One of those regrets I'll always carry. You need to say the things that are important when you have the chance, no matter what they are. 

Anyway, Mark got sick. "A bad case of the flu, but I'm going to be okay." A bad case of the flu was often the first sign in those ugly days that full blown AIDS had arrived. Many who had AIDS never made it past this stage, but Mark had been taking really good care of himself and he pulled through. He told me to come over on Saturday and he'd cut my hair. His first Saturday of having people over and getting back to work.  

For some reason I completely spaced out that day. I looked up and it was a half hour after the time I'd said I'd be there and it would take me the better part of a half hour to get there. I called Mark to grovel and apologize. Choked up, he said, "I thought you'd decided not to risk it after I'd been so sick." I said, "I would never do that to you, sweetheart. I would never do that." "I'm glad," he said, the relief pouring out of his voice. "I've got someone coming in twenty minutes, you want to do it late today?" "I don't want you to tire yourself out your first day back. Let's do it next Saturday." So we set up a time.  

I didn't talk to him during the week because I knew I'd see him on Saturday. Another regret I'll carry.  

I set out for Mark's good and early. As I drove through a patch of the Marina—really, one of the blandest places you can imagine, with a tacky coffee shop on one side and a not-great hotel on the other, and loaded with angry ant traffic—I suddenly got swept up in the most remarkable emotion, a sensation of pure joy, coming out of nowhere, sparked by nothing that I could determine: a synapse in my brain opened and poured forth the sweet juice of life. The world seemed to pulse with it:live this moment, and this moment, and this moment . . .  

I was so excited. I couldn't wait to get to Mark's and tell him about that remarkable sensation. When I got there a middle-aged woman answered the door. A middle-aged man hovered over her shoulder. The woman had dark circles under her eyes and an air of heaviness, utter exhaustion, as if she'd been beaten and could barely stand. "Is Mark here?" I asked uncertainly.  

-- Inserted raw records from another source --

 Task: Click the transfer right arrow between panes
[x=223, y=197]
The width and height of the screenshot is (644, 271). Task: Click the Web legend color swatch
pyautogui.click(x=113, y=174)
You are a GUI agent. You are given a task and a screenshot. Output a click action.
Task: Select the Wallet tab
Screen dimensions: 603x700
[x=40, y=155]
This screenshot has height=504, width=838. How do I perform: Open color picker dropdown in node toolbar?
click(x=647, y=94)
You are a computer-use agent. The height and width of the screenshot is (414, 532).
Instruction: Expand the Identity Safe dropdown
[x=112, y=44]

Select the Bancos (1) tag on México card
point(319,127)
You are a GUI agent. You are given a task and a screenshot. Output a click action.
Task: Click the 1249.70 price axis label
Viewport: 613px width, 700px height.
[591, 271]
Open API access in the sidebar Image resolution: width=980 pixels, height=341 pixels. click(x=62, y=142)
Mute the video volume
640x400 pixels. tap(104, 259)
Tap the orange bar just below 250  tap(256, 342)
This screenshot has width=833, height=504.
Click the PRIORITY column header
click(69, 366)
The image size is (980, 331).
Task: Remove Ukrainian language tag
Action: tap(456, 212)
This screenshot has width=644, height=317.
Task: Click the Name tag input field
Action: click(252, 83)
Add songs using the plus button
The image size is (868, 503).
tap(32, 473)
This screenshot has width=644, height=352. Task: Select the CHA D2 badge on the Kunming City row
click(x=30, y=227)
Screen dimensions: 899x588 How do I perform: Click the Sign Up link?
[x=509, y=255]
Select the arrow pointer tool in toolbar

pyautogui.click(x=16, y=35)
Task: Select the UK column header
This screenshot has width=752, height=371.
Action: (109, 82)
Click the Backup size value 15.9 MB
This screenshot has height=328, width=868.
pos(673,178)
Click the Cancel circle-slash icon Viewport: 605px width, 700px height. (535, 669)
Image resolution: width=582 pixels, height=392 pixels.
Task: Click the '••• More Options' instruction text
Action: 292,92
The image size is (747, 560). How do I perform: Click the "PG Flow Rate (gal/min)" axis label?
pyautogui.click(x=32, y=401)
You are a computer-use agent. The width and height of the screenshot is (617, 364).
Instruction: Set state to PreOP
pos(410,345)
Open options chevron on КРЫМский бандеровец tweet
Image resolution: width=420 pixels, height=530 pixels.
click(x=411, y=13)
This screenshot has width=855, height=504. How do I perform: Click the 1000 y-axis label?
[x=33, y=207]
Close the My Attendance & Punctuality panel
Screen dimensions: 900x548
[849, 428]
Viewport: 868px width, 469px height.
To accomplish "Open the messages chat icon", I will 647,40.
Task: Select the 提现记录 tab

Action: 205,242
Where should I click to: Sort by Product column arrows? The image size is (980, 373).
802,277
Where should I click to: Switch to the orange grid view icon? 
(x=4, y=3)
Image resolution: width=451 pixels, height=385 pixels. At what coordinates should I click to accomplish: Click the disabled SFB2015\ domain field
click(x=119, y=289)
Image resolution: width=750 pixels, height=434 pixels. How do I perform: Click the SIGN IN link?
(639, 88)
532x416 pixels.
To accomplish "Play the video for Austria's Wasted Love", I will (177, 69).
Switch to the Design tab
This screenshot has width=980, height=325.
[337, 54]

"I'm his mother," she said. "We're just cleaning out his apartment. Mark passed away last Wednesday night."  

"H-how?"  

"He thought he'd beaten that pneumonia, but he hadn't. It came on very fast and they couldn't save him."  

"He was such a wonderful man," I said. 

Her shoulders sagged, the man standing behind her flexed his jaw a few times and stepped away from the door, out of my line of sight, and I realized—this woman and this man thought her baby boy was burning in hell. "It's nice of you to say so," she said. "I guess I should have called the people in his address book, but I didn't have the heart. Maybe later." I don't know if she ever did because none of us ever got that call. I can't say as I blame her, but I also couldn't help wondering if I would have ever known what happened to Mark if I hadn't missed seeing him the Saturday before—or if I would have just called to a disconnected phone, gone to an apartment cleaned out and rented to someone else.  

So I drove back home, sobbing, and I passed that same patch of road where I'd had the remarkable feeling of joy. I thought bitterly of what a farce it had been, what an illusion. But the feeling still waited by the side of the road, a tiny flutter of remembrance and echo of feeling, and realization thumped me on the side of the head. That was the message, dummy, delivered before I knew he was dead so I would know it for what it was later on: Mark was not burning in hell. He was not.